Bringen wir also Licht ins Dunkel – und stellen uns erst mal janz dumm.
Was macht man da? Man schlägt zum Beispiel im Internet bei „Wikipedia“
nach und liest dann dort Folgendes: „Der Staatssekretär ist 1. ein dem

Minister untergeordnetes Regierungsmitglied oder 2. der Amtstitel des
höchsten Beamten eines Ministeriums oder einer sonstigen obersten
Behörde. (…) Der beamtete Staatssekretär ist  – entsprechend der
Weimarer Tradition seit 1919 – der ständige Vertreter des Ministers und
hat wie dieser ein uneingeschränktes Weisungsrecht gegenüber den
Mitarbeiterinnen und Mitarbeitern seines Ressorts.“
 
Aha, nun sind wir doch schon deutlich schlauer als vorher. Aber da wir
ja nicht nur deutlich schlauer, sondern schlau sein wollen, nehmen wir
andere Informationsquellen zur Hand, beispielsweise das „Politiklexikon“
von Klaus Schubert. Da heißt es unter dem Stichwort
Staatssekretär/Staatssekretärin:
 
„Amtsbezeichnung für Beamte (auf Bundesebene und in einigen
Bundesländern) die im Rang unmittelbar nach dem Minister folgen. S.

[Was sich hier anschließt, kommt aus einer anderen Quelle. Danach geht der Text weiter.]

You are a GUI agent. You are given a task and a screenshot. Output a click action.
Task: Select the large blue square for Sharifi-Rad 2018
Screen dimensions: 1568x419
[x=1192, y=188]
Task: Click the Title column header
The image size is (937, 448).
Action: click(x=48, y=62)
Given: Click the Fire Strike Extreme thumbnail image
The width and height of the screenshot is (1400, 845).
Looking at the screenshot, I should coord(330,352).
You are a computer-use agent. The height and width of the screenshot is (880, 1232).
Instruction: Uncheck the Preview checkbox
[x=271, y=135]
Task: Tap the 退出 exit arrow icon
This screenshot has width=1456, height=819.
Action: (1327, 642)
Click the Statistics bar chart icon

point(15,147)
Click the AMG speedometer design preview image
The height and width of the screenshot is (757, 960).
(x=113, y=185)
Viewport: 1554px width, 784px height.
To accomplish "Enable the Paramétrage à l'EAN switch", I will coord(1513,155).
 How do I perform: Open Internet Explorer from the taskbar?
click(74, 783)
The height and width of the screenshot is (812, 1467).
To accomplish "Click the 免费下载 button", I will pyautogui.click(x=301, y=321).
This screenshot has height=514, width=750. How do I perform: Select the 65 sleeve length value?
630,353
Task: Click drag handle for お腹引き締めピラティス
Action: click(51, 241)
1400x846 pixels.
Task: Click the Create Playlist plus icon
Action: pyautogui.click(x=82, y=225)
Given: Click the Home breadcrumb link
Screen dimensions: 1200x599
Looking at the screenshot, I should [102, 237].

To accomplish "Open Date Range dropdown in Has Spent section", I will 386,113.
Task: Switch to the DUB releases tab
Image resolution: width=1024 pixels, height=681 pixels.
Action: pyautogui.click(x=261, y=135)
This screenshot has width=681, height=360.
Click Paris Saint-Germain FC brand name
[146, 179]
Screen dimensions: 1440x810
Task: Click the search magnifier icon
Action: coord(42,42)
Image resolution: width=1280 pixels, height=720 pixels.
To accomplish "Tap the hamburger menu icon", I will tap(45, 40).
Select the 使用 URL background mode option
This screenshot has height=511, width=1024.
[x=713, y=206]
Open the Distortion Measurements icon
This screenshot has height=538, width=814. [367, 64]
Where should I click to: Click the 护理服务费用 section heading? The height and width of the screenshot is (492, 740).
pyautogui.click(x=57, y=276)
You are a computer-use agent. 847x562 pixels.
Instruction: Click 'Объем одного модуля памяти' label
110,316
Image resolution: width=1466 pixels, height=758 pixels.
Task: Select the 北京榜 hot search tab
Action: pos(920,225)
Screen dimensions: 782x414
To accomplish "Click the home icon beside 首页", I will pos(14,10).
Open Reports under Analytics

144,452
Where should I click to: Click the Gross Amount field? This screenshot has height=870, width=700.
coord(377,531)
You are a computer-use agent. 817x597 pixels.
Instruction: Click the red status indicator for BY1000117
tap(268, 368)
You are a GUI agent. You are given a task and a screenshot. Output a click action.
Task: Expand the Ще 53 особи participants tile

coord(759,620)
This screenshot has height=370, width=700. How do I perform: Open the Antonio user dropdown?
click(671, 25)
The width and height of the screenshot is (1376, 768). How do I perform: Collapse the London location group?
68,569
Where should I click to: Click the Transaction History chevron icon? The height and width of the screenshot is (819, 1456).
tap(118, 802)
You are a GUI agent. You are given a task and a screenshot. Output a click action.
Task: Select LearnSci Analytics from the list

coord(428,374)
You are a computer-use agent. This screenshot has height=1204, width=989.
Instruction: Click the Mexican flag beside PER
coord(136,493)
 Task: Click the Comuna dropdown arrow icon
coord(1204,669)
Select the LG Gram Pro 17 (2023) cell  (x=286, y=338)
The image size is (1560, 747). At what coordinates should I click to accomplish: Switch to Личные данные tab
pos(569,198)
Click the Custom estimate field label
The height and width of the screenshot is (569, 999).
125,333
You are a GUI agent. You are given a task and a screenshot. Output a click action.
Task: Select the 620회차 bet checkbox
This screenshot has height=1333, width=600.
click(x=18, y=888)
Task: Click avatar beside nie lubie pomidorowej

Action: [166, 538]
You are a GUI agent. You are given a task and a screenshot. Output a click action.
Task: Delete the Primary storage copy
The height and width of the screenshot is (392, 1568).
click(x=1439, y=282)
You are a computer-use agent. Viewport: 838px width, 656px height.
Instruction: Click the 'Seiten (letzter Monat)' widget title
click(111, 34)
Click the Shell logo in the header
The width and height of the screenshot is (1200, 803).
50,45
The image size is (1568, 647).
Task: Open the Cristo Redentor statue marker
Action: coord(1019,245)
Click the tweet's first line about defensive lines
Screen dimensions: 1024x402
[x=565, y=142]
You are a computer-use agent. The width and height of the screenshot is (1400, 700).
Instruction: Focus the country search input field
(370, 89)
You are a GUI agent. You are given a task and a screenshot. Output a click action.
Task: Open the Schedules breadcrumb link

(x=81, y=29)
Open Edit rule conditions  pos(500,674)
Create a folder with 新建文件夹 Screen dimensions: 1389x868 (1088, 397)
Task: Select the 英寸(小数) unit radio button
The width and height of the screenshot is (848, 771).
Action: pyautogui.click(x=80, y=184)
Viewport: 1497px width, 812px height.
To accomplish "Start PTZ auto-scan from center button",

erfüllen politische Aufgaben. Zu unterscheiden sind a) beamtete S., die
den Minister in allen Ressortfragen vertreten und als Verbindung
zwischen Politik (Minister) und Administration (der Organisation und dem
Personal des Ministeriums selbst) fungieren …“.
 
Soweit die Theorie. Wir wissen nun, dass der Staatssekretär, um den es
hier geht, Professor Dr. Joachim Hofmann-Göttig, in der Hierarchie
gleich nach Frau Ministerin Doris Ahnen kommt, dass er sie in allen
Ressortfragen – in seinem Falle alle Kulturangelegenheiten – vertritt
und dass er Vorgesetzter der Mitarbeiterinnen und Mitarbeiter der
Kulturabteilung des Ministeriums für Bildung, Wissenschaft, Jugend und
Kultur ist. Aber wissen wir damit auch, wie das in der Praxis aussieht?
Nein, das tun wir nicht. Gut nur, dass unser Herr Staatssekretär uns
darüber nicht im Unklaren lässt, sondern selbst die Antworten darauf
gibt, nämlich in seinem Tagebuch.
 
Darin bekommen seinen Leserinnen und Lesern zumindest eine Ahnung, was
den Alltag eines, was den Alltag dieses Staatssekretärs ausmacht.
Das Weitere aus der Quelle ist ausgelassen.